Vor sechs Jahren trennte sich das Unternehmen vom Lichtgeschäft, das seither als Osram Licht AG firmiert. Zwei Jahre später wurde auch die herkömmliche Glühbirnenproduktion von Osram abgespalten und an einen chinesischen Hersteller unter dem neuen Namen Ledvance verkauft. Diese Umstrukturierungen waren mit ständigem Stellenabbau verbunden, der von IG Metall und Betriebsrat immer wieder mit dem Hinweis akzeptiert wurde, dass durch einen „sozialverträglichen Abbau“ betriebsbedingte Kündigungen verhindert würden.

Auf der Protestkundgebung in Berlin listete Betriebsrat Wetzel die Streichungen auf: „Software Entwicklungszentrum – der Standort am Potsdamer Platz wird definitiv geschlossen; Lasertechnologie – Osram Continental stellt die Weiterentwicklung der Lasertechnologie ein und der Standort Osram Continental in Berlin wird geschlossen; STI [Smart Textile Illumination] – Textile Beleuchtung wurde bereits eingestellt. Die Produktion geht ins Ausland.“

Das ist eine Bankrotterklärung. Die regionale und nationale Standortpolitik der Gewerkschaft und ihre Zustimmung zu jedem neuen Sparpaket mussten die Belegschaften mit tausenden von verlorenen Arbeitsplätzen bezahlen. Alleine in den letzten zwölf Monaten wurde die Osram-Belegschaft weltweit um 2340 auf 23.500 Mitarbeiter geschrumpft, also fast um 10 Prozent.

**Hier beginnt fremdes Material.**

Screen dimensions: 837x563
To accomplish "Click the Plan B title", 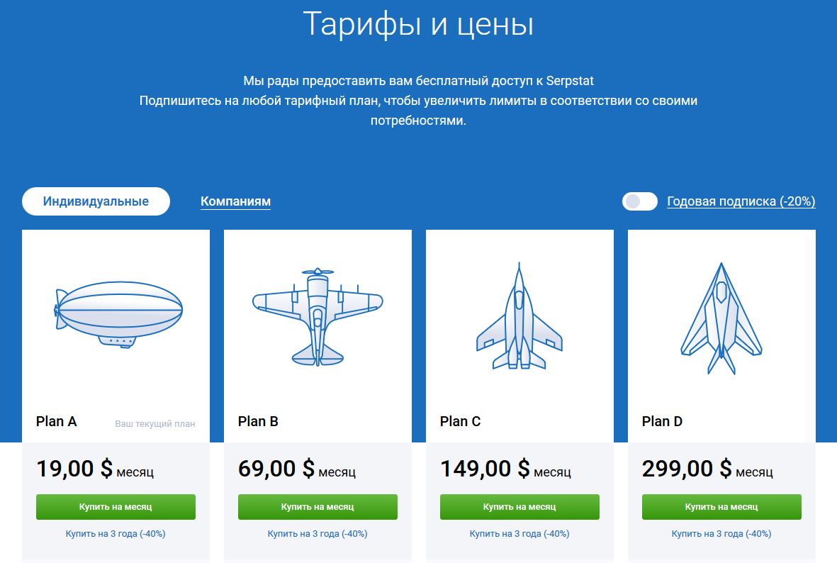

Es ist notwendig, dieser Politik des systematischen Ausverkaufs entgegenzutreten. Osram-Arbeiter an allen Standorten und in allen Ländern müssen sich eine neue Kampfstrategie zu eigen machen. Alle bisherigen Erfahrungen zeigen: Arbeitsplätze, Löhne und Arbeitsbedingungen können nur gegen den Betriebsrat und die IG Metall verteidigt werden.

Dazu müssen sich die Belegschaften von Osram unabhängig organisieren. Es ist notwendig Aktionskomitees zu gründen, um gegen die verlogene Politik der IG Metall und ihre enge Zusammenarbeit mit der Unternehmensleitung zu kämpfen. Diese Komitees müssen sich untereinander vernetzen und Kontakt zu anderen Betrieben aufnehmen, um sich mit anderen Arbeitern über alle Grenzen hinweg vereinen und für ein internationales sozialistisches Programm zu kämpfen.